(SOURCE TEXT)

A group of scientists from Harvard University, led by Professor Ronald DePinho, have apparently found the Fountain of Youth, and to their surprise, it’s been in our bodies this whole time.
The researchers succeeded in controlling the production of the enzyme Telomere, and according to a report published in Nature – international Journal of Science, they were able to perform, for the first time, a dramatic reversal in aging, including improved fertility, organ recovery and treatment of diseases in mice. The surprising discovery has led researchers, and us, to develop hopes for slowing down the aging process and healing critical illnesses like cancer.
To be able to understand this, first we will explain biologically how our body is built; the human body consists of many cells, at first it is a single cell and over time the cells multiply until we reach an adult body consisting of about 40 trillion cells. Each time a cell splits, all the DNA in it is copied, meaning the bundles that make up the cell and carry the hereditary material - the chromosomes. The chromosomes promise that our cells will function properly, for example, heart cells can regulate beats, immune cells can fight against bacteria and viruses and more. But DNA replication is not exactly accurate - each time the cell splits, some of the DNA on the ends of the chromosome erodes and becomes shorter.
The chromosome edges are called telomeres, and their function is to protect it and the hereditary material in the nucleus of the cell, just like the Aglet at the end of the shoelace. Were it not for telomeres, when the cell divides, that is, when the chromosome doubles, the chromosome itself would be shortened and some of its vital genetic information would be lost. In fact, the telomere "sacrifices" itself and shortens itself instead of the genetic material, a sort of "fuse” that eventually ends after the cell multiplies a number of times. Once the telomere is too short, it stops providing protection to the chromosome, and the cell recognizes it as DNA damage and goes into a halt - meaning aging and exposure to disease.

(Data records)

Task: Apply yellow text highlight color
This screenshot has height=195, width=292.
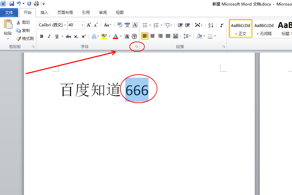Action: pyautogui.click(x=104, y=36)
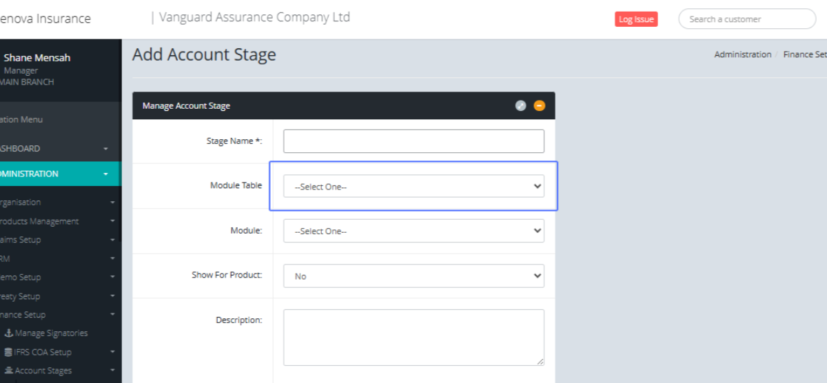Click inside the Description text area

click(x=414, y=337)
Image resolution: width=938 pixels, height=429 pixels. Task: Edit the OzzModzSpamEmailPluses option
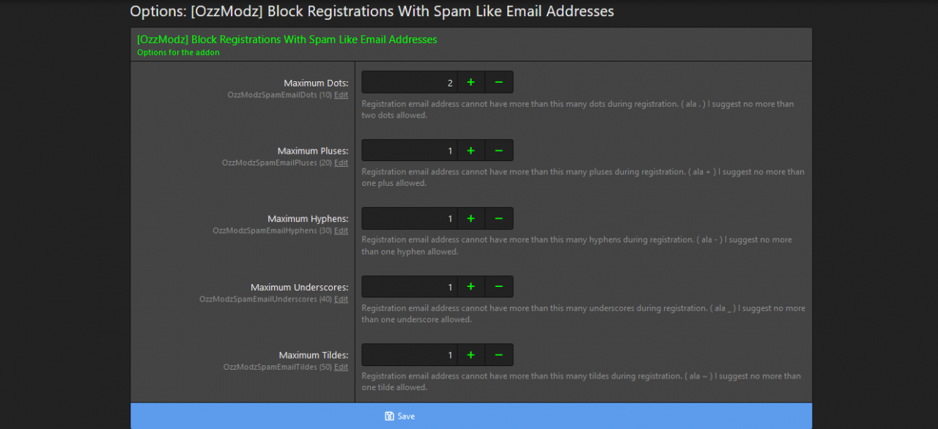point(341,163)
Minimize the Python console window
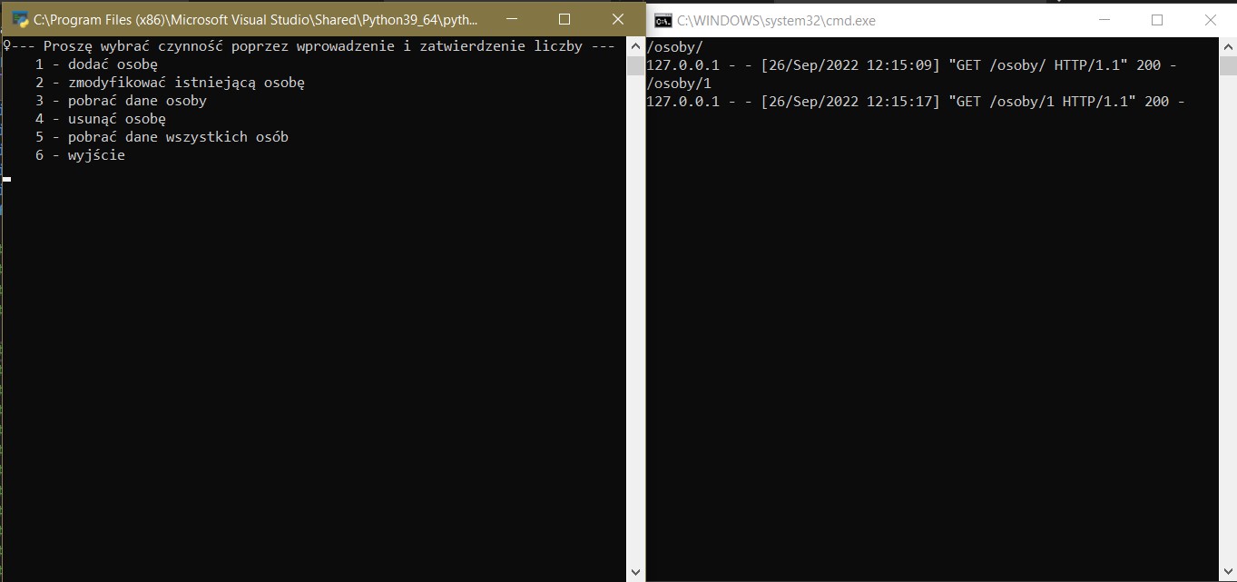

(REQUIRED ACTION)
Extend the passage on telomeres and aging, starting after its last sentence. The material above plays no role here.

(ANSWER TO THIS TASK)
Telomerase is the enzyme responsible for the re-extension of telomeres; it fixes the shortening of the telomere, and was first discovered in a single-celled creature called Tetrahymena, by Elizabeth Blackburn in 1984. But in adult chromosomes, this enzyme is at a very low level or is missing, therefore we age and become susceptible to disease.
To see how this could be corrected, Professor DePinho and his colleagues genetically engineered mice in a way that would allow the researchers to control their telomerase production. When they "shut off" enzyme production, it caused a chain of damage in the mice identified with aging: poor brain function, infertility, gray hair and more. As soon as the researchers "turned on" the enzyme production, they actually returned the substance to activity and the results stunned everyone – as if the clock was rewound, dramatic rehabilitation occurred that included an improvement in their cognitive abilities, the disappearance of gray hair and the return of fertility.